@burghard - Unfortunately it is not quite that simple.
Firstly read-only permissions could come in several (at least four) forms. (I am not saying that this is how Fabrik works, just explaining different types so that we can understand which type yours is.)
- The element's Access Level is r/w, it is written to the database on save, but the input field is made read-only but is still submitted to the server. Using javascript the value of this can be changed, and it can also be made r/w.
- The element's Access Level is r/w, it is written to the database on save, but the data is displayed to the user as text (non-editable) with a hidden field behind that is submitted to the server. Using javascript the value of this can be changed.
- The element's Access Level is r/o, it may or may not be written to the database on save, but the data is displayed to the user as text (non-editable). No value is submitted to the server, and if it is written to the database it will be only a server determined value.
- Although option 3. is ideal, it is possible that option 3 is actually implemented in HTML as option 2. and the server ignores the input field value because of the Access Level. This might be necessary e.g. if another calc field is based on this field.

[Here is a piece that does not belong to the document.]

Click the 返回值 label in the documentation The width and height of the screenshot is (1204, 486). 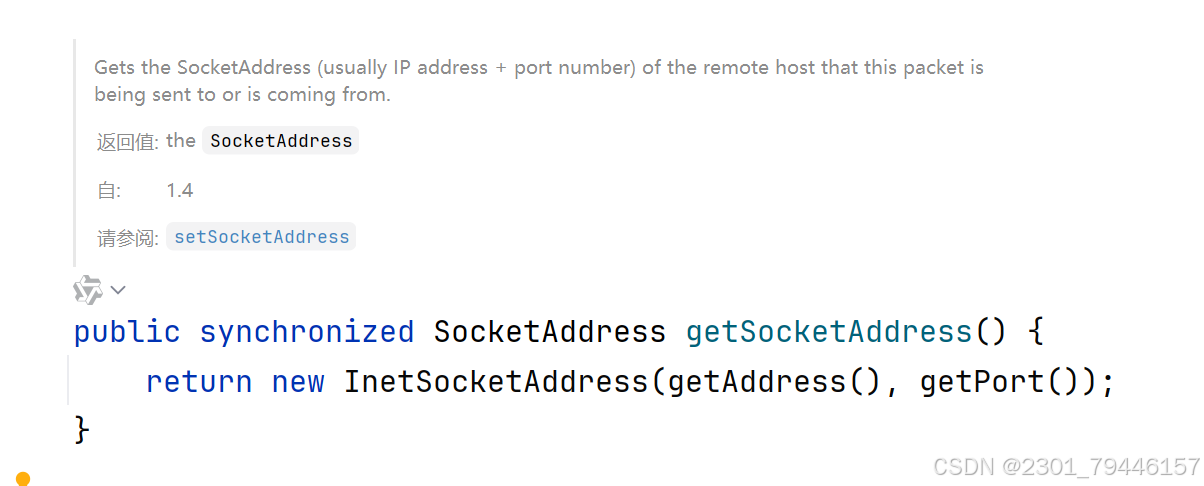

In both cases 1. and 2., we definitely need to run
server validation even though the fields are read-only because a hacker could easily changes these fields to any values they want. If the field has Ajax validation set, then I cannot decide whether this makes sense to do or not. Clearly if the field doesn't change, then ajax validation won't run, but if it is changed by javascript and javascript fires the change event, then ajax validation will run - and this probably makes sense.
(Similarly if the field is an ajax calc field it still needs to be calculated on save because a hacker could have overridden an ajax calculation.)
Only in cases and 3. and 4. can we not do any validation.
Now depending on how you made your field read-only will decide which of the above options your field falls into. Did you do it with Access Levels or using e.g. the element's read-only option?